Borderland studies of civil society (including associated forms of organizations, movements and groups) are situated across: political science and public administration, economics, sociology, organization and management studies, theology, history and philosophy. On the one hand, this variety of academic approaches results in an inspiring diversity with great potential for innovation. On the other hand, it may however also lead to unproductive fragmentation, confusing, contradictory terminology and lack of conceptual clarity leading that hinder the necessary accumulation of knowledge.
 
This PDW will assist early career scholars by enabling them to:

  • get an overview of key concepts and perspectives embedded in the various disciplinary approaches found in contemporary research;

  • identify the main differences between the different approaches and discuss the strengths or weaknesses associated with them;

  • develop strategies to deal with the different disciplinary theoretical perspectives in the existing literature related to their own work (content-wise but also related to publication strategies).

 
 

Format

The format will follow the submitted contributions:

  • For a selected group of participants (at max. 14) who have submitted own work – see Option 1 below – we aim for cross-disciplinary reading of and commentary on each others texts, as a way to help advance these papers and move them towards publication.

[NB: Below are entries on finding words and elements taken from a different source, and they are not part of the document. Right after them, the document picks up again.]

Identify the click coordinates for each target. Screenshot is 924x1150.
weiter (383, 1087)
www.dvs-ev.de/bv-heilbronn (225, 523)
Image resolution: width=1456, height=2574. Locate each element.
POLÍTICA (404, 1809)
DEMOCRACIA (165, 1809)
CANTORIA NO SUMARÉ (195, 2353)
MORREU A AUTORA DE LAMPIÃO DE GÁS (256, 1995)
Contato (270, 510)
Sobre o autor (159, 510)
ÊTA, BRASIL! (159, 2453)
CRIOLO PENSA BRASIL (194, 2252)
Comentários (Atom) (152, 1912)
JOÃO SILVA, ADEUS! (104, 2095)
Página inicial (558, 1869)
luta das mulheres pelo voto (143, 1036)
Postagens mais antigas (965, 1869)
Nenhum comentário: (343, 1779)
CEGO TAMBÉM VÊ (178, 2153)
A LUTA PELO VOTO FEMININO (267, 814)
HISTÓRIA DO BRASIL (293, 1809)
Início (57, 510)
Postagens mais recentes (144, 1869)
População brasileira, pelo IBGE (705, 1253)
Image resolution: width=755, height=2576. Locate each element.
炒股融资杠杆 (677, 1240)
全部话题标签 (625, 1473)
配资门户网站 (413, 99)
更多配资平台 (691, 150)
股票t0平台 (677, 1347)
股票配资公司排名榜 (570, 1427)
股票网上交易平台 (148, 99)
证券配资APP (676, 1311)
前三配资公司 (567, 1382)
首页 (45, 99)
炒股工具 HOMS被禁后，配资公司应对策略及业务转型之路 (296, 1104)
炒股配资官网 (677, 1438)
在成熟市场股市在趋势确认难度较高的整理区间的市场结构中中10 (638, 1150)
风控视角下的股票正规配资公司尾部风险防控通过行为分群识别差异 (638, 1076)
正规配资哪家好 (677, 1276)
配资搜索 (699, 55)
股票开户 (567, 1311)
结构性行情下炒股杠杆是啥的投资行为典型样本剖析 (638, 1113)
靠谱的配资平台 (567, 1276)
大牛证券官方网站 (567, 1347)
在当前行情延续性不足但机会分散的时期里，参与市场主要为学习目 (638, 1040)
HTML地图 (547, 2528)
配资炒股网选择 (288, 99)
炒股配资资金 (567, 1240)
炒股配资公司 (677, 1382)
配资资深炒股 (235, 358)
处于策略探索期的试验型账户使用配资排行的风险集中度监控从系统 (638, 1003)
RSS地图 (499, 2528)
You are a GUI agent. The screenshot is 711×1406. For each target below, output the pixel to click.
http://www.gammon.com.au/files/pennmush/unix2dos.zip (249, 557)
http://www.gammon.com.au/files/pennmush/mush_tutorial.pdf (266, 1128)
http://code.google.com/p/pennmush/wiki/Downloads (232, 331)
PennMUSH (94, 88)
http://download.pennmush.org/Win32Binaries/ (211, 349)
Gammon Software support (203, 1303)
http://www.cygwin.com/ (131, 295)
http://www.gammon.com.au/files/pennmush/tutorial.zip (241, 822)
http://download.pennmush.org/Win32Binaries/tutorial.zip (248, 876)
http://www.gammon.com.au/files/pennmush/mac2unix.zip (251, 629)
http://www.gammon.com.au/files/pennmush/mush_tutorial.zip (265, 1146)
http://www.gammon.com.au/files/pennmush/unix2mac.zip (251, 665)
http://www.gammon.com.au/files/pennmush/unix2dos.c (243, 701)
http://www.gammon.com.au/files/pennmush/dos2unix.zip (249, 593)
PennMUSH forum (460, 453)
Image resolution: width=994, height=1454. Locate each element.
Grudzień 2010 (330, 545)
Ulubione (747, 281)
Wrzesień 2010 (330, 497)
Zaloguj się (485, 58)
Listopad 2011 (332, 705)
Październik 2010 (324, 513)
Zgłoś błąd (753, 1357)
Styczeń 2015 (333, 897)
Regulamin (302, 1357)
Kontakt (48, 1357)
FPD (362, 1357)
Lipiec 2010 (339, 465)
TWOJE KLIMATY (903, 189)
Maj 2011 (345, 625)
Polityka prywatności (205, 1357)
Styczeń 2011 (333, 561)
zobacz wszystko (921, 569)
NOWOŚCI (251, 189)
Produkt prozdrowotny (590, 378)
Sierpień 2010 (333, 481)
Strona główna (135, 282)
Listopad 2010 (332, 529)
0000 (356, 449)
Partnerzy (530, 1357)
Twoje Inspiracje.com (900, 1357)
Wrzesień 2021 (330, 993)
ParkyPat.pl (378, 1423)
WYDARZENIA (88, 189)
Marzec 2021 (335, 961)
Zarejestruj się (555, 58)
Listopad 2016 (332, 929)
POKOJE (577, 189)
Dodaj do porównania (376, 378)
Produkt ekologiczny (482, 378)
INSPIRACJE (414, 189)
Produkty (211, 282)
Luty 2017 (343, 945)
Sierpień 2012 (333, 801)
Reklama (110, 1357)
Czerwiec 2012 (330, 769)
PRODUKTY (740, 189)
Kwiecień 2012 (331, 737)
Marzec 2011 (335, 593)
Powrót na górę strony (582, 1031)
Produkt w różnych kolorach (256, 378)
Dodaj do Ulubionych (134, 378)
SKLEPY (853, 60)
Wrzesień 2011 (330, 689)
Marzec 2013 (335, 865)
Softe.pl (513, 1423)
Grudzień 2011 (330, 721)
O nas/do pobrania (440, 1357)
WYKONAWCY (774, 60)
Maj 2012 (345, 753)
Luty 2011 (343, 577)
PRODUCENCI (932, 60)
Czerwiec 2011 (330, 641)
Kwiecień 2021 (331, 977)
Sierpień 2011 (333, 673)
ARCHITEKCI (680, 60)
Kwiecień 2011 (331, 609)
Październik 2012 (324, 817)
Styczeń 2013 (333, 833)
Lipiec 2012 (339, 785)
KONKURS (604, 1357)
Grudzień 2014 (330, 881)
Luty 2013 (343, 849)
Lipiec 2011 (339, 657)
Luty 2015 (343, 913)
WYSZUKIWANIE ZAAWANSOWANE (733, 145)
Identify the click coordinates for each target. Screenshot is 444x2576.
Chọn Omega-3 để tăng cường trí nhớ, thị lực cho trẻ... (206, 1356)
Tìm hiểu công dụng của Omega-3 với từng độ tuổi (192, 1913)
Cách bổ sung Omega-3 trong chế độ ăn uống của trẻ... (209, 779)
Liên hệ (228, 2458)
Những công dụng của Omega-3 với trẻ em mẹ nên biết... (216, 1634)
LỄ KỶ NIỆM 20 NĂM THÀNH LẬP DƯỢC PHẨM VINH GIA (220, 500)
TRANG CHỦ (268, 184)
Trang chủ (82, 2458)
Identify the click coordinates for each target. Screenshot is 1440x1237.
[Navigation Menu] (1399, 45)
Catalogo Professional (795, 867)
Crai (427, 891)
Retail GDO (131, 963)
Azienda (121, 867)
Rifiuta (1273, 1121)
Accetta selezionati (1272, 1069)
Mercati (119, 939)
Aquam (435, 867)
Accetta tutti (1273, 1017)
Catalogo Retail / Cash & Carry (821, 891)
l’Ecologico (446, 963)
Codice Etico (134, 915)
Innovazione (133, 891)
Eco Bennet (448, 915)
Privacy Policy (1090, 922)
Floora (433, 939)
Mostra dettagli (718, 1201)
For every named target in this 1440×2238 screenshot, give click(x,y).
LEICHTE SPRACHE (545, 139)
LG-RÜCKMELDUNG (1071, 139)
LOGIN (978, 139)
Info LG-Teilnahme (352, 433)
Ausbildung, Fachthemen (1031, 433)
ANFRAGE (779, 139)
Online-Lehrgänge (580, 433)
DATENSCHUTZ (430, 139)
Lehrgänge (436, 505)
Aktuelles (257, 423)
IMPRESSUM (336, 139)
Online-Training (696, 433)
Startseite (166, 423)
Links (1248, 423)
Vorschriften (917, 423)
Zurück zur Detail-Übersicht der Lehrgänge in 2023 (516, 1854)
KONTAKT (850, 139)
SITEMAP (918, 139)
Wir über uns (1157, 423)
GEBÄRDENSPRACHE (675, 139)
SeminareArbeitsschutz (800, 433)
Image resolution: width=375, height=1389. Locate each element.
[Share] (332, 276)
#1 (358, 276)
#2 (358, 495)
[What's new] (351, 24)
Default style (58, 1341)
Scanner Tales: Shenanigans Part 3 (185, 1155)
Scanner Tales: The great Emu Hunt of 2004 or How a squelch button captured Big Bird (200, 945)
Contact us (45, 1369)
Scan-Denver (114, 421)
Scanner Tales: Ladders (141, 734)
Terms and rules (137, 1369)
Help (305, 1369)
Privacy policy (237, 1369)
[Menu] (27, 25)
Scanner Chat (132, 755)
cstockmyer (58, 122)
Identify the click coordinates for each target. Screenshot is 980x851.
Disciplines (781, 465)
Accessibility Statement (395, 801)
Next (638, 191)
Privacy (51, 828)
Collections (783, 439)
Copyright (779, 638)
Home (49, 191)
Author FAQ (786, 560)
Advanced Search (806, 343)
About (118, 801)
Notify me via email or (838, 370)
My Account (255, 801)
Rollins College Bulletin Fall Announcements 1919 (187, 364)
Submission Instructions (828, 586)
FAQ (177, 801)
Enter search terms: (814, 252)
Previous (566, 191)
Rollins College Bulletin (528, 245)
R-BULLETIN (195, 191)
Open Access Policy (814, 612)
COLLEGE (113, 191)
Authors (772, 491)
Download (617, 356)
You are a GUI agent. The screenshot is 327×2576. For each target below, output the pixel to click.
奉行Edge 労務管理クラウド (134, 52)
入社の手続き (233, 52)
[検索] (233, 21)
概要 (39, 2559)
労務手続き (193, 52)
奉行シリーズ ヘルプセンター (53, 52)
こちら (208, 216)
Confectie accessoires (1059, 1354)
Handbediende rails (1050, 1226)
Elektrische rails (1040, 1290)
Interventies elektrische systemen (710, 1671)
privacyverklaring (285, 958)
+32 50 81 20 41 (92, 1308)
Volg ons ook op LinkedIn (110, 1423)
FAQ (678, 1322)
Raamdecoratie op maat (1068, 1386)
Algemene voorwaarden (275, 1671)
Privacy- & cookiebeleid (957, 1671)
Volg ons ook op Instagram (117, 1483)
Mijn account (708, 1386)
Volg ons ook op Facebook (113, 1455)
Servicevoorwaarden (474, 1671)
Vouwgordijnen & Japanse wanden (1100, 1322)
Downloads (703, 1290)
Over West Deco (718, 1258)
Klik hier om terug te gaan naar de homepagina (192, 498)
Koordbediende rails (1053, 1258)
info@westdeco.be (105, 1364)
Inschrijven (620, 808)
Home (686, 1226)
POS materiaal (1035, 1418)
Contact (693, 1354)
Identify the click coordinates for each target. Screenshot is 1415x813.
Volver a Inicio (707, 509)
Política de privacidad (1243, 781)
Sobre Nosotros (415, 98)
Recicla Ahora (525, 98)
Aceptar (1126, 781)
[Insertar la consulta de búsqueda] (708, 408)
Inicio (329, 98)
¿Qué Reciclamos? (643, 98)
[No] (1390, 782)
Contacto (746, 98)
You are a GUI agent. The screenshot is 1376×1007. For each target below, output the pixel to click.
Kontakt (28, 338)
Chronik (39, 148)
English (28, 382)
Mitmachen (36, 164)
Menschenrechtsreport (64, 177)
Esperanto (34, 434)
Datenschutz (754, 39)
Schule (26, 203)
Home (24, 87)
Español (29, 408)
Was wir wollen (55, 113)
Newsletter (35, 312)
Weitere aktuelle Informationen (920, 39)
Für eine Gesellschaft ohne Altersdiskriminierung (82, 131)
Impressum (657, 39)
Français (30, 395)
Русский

  • With those who have submitted a note on multidisciplinary challenges – see Option 2 below – we will convene a set of discussions facilitated by a select group of more senior scholars with mixed disciplinary backgrounds. The aim is to assist early career scholars in developing a broad understanding of the challenges and opportunities of “borderland” studies in terms of theory as well as methodology.

The participants will also be supported in their work on their projects by literature advice based on the new [3rd edition] of the Nonprofit Sector Research Handbook, available from Stanford University Press as of April 2020.

 

Application

Please submit – via the EGOS website – by May 15, 2020 (extended deadline) a single document of application (.doc, .docx or .pdf file) that includes …

  • either – Option 1: a short paper or description intended for distribution among the other participants of a planned or on-going research project of their own on a civil society topic that is studied from different disciplinary perspectives (ca. 5 pages, but full manuscripts are also welcome);

  • or – Option 2: a description of some of the multidisciplinary challenges they are experiencing in their own work, ending with some key questions to be addressed and dealt with in the sessions (ca. 2–3 pages).
     

Filip Wijkström is an Associate Professor at the Department of Management & Organization and director of Stockholm Center for Civil Society Studies at the Stockholm School of Economics, Sweden. His research interests concern CSOs in different fields of society and governance and strategy.
Gorgi Krlev is a post-doctoral researcher at the Centre for Social Investment (CSI) at the University of Heidelberg, Germany. Currently, his main research subjects are organizational hybridity, social innovation, and impact. Gorgi co-authored and edited “Social Innovation: Comparative Perspectives”, which won the “Best Book 2019” Award of the Academy of Management’s (AOM) Public and Nonprofit Division.
Liesbet Heyse is an Assistant Professor in Organization Sociology at the University of Groningen, The Netherlands. With a background in organization sociology and public administration, she studies how public, nonprofit and private organizations – individually or in collaboration – attempt to contribute to the common good.